Deployment rollout status not reliable when using `status.conditions` #124264

sicavz · 2024-04-11T04:54:08Z

What happened?

Currently I am working on a project where we implement a Kubernetes operator and we decided that for some flows we will need to wait for some deployments to complete the rollout before advancing to some other steps from our processes.
So, for an old deployment we only update an image in the pod template and then we wait for the updated deployment to finish the rollout.

The way the status of the Deployment is built/implemented is error prone and not reliable if we only take into account the status.conditions (as suggested in the documentation)

What did you expect to happen?

After updating the spec of a deployment, when the status.ObservedGeneration is changed to the latest metadata.Generation, the status.conditions should also be updated.

How can we reproduce it (as minimally and precisely as possible)?

We found out that if:

we start with a Deployment having a status.condition of type Progressing with the reason ProgressDeadlineExceeded
update the deployment spec (the only change would be an image from a container from the pod template)
on a timer (every second), start retrieving the deployment using the API and check the status
Then, under some circumstances (so, not always; it's a concurrency/timing issue), the first change of the status.observedGeneration toward the new metadata.generation value, comes with no change(!) in the status.conditions (the old conditions are still there without any single change(!)).
According to the Kubernetes documentation (and also the way the Operator SDK checks this rollout status), the interpretation of these would lead to say that the rollout failed, which is not accurate, because the actual rollout will only start a few seconds later...

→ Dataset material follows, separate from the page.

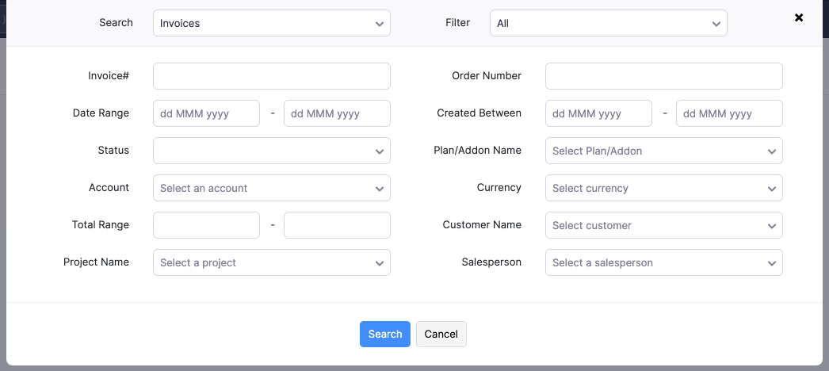
Task: Select the Date Range end date field
Action: pyautogui.click(x=337, y=113)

This is an example from a log describing the issue (please observe that the two blocks are logged at a few milliseconds distance and the status.conditions are the same even the status.ObservedGeneration changed):

# 10:53:18.814 > Metadata.Generation: 2 | Status >> ObservedGeneration: 1, replicas: 1 , readyReplicas: , availableReplicas: , updatedReplicas: 1, unAvailableReplicas: 1
  Conditions:
    @10-Apr-24 10:53:02 | 10-Apr-24 10:53:02 | Available | False | MinimumReplicasUnavailable | Deployment does not have minimum availability.
    @10-Apr-24 10:53:18 | 10-Apr-24 10:53:18 | Progressing | False | ProgressDeadlineExceeded | ReplicaSet "my-deployment-5b8dc498c" has timed out progressing.
 => completed: False, failed: False

# 10:53:18.818 > Metadata.Generation: 2 | Status >> ObservedGeneration: 2, replicas: 1 , readyReplicas: , availableReplicas: , updatedReplicas: , unAvailableReplicas: 1
  Conditions:
    @10-Apr-24 10:53:02 | 10-Apr-24 10:53:02 | Available | False | MinimumReplicasUnavailable | Deployment does not have minimum availability.
    @10-Apr-24 10:53:18 | 10-Apr-24 10:53:18 | Progressing | False | ProgressDeadlineExceeded | ReplicaSet "my-deployment-5b8dc498c" has timed out progressing.
 => completed: False, failed: True

Anything else we need to know?

Please advise on how to reliably interpret the rollout status of a Deployment.

Kubernetes version

$ kubectl version
Client Version: v1.28.8+k3s1
Kustomize Version: v5.0.4-0.20230601165947-6ce0bf390ce3
Server Version: v1.28.8+k3s1

Cloud provider

no cloud

OS version

# On Linux:
$ cat /etc/os-release
PRETTY_NAME="K3s v1.28.8+k3s1"


$ uname -a
 Linux 3432b46b9978 5.15.0-101-generic #111-Ubuntu SMP Tue Mar 5 20:16:58 UTC 2024 x86_64 GNU/Linux



</details>


### Install tools

<details>

</details>


### Container runtime (CRI) and version (if applicable)

<details>

</details>


### Related plugins (CNI, CSI, ...) and versions (if applicable)

<details>

</details>

The text was updated successfully, but these errors were encountered:

neolit123 · 2024-04-11T08:22:12Z

/sig apps

harshap804 · 2024-04-16T02:19:18Z

I am trying to fix some unit test on my local environement to test a fix for this. This is what I am trying to do:

Modified updateDeployment function, we first check if the deployment's spec has been updated by comparing the old and current specs. If the spec has been updated, we log the update, update the deployment's spec, set the status.ObservedGeneration to the current metadata.Generation, and update the deployment's status conditions based on the rollout progress. Finally, we enqueue the deployment for further processing.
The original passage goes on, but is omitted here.